Purpose: Oculocutaneous albinism (OCA) is an autosomal recessive condition characterized by reduced melanin pigment in the hair, skin, and eyes; decreased best-corrected visual acuity due likely to foveal hypoplasia; abnormal decussation of the optic pathways; and nystagmus. It is unknown why mutations in melanin synthesis genes in the retinal pigment epithelium (RPE) lead to changes in the development of the neural retina (e.g., foveal maturation). We have shown that an FDA-approved drug, nitisinone, can improve the fur and ocular pigmentation in a mouse model of one form of OCA, namely OCA-1B (Onojafe et al, 2011). The purpose of this study is to determine the effect of nitisinone treatment on retinal/RPE function using standard and direct current (DC)-ERGs.

Methods: Pregnant female Himalayan mice (C57BL6-Tyrc-h/c-h)—a model of OCA-1B—were treated daily with 4-8mg/kg oral nitisinone (n=7) or vehicle (n=7) beginning at day 10 of pregnancy. After delivery of pups, the nursing mother was treated orally with the same dose every-other-day until weaning (21 days). The pups were then either continued on the same dose of oral nitisinone or vehicle (qod) for an additional month. Standard and DC-ERGs were performed with Espion E2 and Espion E3 respectively, on mice anesthetized with IP injection of ketamine/xylazine and compared to wild-type (WT, C57BL6) controls (n=7).

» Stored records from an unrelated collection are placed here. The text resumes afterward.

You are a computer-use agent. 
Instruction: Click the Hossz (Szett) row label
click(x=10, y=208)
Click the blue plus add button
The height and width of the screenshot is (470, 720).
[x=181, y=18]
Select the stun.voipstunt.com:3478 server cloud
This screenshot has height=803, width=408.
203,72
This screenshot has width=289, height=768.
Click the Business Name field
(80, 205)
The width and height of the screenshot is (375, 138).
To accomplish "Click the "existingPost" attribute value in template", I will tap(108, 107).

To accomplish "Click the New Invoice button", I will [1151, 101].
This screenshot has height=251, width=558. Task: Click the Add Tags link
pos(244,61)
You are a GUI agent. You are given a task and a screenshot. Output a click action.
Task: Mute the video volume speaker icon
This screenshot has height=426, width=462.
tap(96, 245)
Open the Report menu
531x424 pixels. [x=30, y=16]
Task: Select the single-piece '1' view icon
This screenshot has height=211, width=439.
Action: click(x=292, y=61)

Results: Treated Himalayan mice exhibited the expected increase in eye and fur melanin pigment. As previously reported, untreated albino mice had slightly larger a- and b- waves compared to WT mice. This small difference was potentially reversed with nitisinone treatment. On DC-ERG testing, WT mice demonstrated a larger c-wave and larger fast osillations compared to untreated Himalayan mice. Intriguingly, these differences could be reversed with nitisinone treatment.

Conclusions: Treatment of Himalayan mice with nitisinone results in measureable changes in the ERG responses of mice. The greatest effect appears to be on the slower c-wave and fast-oscillation responses. These data are consistent with a physiologic change in the RPE as a result of increased melanization and give us a tool to better understand the mechanisms of RPE-mediated retinal development.